At the same time, England’s Chief Medical Officer (CMO) recognised that we could develop a more refined approach to identifying the CEV once data became available. This was based on a combination of risk factors (such as age, gender and ethnicity) rather than solely on pre-existing conditions.

You might ask, what can an actuary who spends all day working on financial models do to help? In fact, a lot! Most modelling and analysis broadly require the same set of skills, regardless of application. That is:

  • understanding of data, assumptions, calculations and results; and each of their limitations
  • knowledge of the principles of good governance and quality assurance
  • appreciation of how complex systems inter-connect
  • the ability to communicate this concisely and effectively to stakeholders of wildly different technical backgrounds

Communication is key. By bringing openness and clarity to what is a very academic approach, you help senior stakeholders make informed decisions in a fast-paced and dynamic environment.

It wasn’t all plain sailing. There was a steep learning curve in picking up the relevant domain knowledge (I’ll learn to pronounce ‘ankylosing spondylitis’ someday!). I’ve also learned how to understand the wider challenges and pressures of working in a ministerial department and engaging with arms-length bodies and other stakeholders on a daily basis.

The role was not what a traditional consultant might be used to where there is a pre-defined problem to solve. Given the changing face of the pandemic, flexibility and pro-activity was especially required as policy objectives changed (for example, with the approval of vaccines).

A new way of working

At the same time, I started to work from home. While remote working has been around for decades, this is probably the first time I have had to do it on a regular basis.

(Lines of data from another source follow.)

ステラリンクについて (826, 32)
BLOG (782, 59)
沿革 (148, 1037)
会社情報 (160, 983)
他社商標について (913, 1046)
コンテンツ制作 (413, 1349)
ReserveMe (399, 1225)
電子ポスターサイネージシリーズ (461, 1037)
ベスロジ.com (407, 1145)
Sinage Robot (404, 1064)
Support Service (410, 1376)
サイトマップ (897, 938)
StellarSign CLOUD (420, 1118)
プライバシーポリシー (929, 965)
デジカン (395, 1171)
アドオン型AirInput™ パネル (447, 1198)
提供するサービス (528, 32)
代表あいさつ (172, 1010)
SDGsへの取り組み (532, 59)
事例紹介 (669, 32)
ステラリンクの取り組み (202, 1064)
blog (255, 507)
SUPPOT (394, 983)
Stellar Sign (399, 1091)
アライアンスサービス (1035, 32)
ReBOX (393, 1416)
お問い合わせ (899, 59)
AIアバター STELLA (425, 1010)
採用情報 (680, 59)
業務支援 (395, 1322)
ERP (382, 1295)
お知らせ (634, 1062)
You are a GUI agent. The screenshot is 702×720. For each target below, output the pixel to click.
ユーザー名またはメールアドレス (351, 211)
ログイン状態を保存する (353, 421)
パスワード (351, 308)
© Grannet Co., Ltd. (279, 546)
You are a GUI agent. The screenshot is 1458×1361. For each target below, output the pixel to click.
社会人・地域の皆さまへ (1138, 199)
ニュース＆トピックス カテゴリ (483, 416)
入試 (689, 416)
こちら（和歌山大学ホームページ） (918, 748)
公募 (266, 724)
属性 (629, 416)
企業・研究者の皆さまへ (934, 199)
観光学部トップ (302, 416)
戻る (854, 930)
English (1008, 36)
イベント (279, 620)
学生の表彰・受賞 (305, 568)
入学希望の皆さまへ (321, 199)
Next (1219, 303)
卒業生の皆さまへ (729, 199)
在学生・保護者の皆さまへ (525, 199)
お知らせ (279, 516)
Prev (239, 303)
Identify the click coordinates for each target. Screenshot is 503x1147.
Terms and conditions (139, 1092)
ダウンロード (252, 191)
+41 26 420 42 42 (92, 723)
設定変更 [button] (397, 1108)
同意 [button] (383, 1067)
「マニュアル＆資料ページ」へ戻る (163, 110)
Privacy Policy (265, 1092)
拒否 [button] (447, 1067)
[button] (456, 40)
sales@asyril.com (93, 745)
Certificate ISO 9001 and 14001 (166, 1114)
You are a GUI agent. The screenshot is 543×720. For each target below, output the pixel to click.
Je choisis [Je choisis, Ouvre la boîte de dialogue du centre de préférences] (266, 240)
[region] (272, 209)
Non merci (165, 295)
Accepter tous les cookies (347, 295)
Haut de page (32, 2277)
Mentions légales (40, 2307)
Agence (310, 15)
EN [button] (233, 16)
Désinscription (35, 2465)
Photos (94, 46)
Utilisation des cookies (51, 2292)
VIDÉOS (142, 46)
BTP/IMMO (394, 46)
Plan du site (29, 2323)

We experienced a phenomenon called ‘meeting creep’. This is where meetings tended to start earlier in the day and finish later (replacing the usual commute).

This was outweighed by the positives of increased collaborative working, a concerted effort to maintain connections with each other … and never having to find a meeting room.

Man working at a computer at night by the light of a desktop lamp.
People continue to work from home

A significant public health achievement

After many months of hard work, early mornings and late nights, our cross-government team delivered the COVID-19 Population Risk Assessment.

Using a predictive risk model commissioned by the CMO and developed by Oxford University, we identified more than 1.5 million adults with multiple risk factors that put them at high-risk from COVID-19. They’ll be added to the Shielded Patient List and prioritised for vaccination if they have not already had the jab.

Small round yellow badge on which is written I', at high risk. Please maintain social distancing.
COVID-19 high risk badge

This world-leading approach has been developed at unprecedent pace over some months, while simultaneously aiming to meet the highest standards of evidence, clinical safety and technical assurance.

It’s truly a testament to the pace of change we can achieve in a short amount of time when our backs are against the wall.